MDI Biological Laboratory
In the Media

Anti-aging: the worms that may help us live longer, healthier lives

At first glance, Jarod Rollins’s work looks like magic. In a cove on an island off the coast of Maine, Rollins spends his days examining transparent worms in the hopes of extending human life. Of course, it’s not really magic, it’s science...

Rollins works at the MDI Biological Laboratory, a non-profit research institution, and is motivated by a desire to “help people age more gracefully or even turn back the aging process”. In July 2019, Rollins and 10 other researchers from across the globe made a monumental breakthrough: they increased the lifespan of some Caenorhabditis elegans worms by 500%.

The reason these unassuming roundworms are frequently used in aging research is because they share many of their genes with humans. An ordinary C elegans worm will live for three to four weeks – Rollins and his team kept them alive for months.

“If we do make a discovery in C elegans and find a gene that helps regulate the rate at which they age, there is a good chance that that research is going to apply directly or indirectly to humans,” he explains. “I’m not in the business of making worms live longer,” he laughs, “I want to make people live longer and healthier, and worms are just one step on the way.”

The worms in the experiment lived longer because his colleagues in China altered two signalling pathways in their cells.

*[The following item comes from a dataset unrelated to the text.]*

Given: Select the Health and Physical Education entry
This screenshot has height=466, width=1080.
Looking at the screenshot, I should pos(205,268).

These pathways were previously both linked to aging – in the past, experiments altering one of the pathways had doubled C elegans’s life expectancy, while experiments with the other increased the worms’ lifespan by 30%. The team expected that altering both pathways simultaneously would see worms living 130% longer. Instead, they lived five times longer.

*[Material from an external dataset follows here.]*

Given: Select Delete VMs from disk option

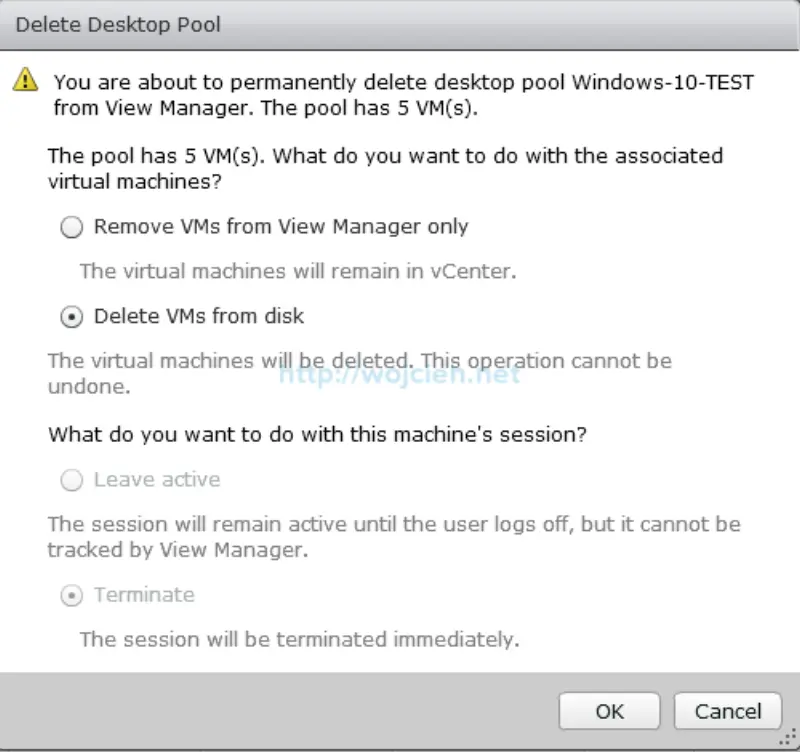Looking at the screenshot, I should (x=71, y=317).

Mutating the two pathways sends signals to cells telling them to use dietary nutrients to go into “maintenance mode” instead of “growth mode” – fixing the damage caused by age. But what are the immediate repercussions? Rollins explains that scientists used to look for one “silver bullet” in anti-aging research, but the therapies that “are going to have the most effect are probably going to stimulate multiple different genetic pathways at once… This is really going to change how people look at the aging process.”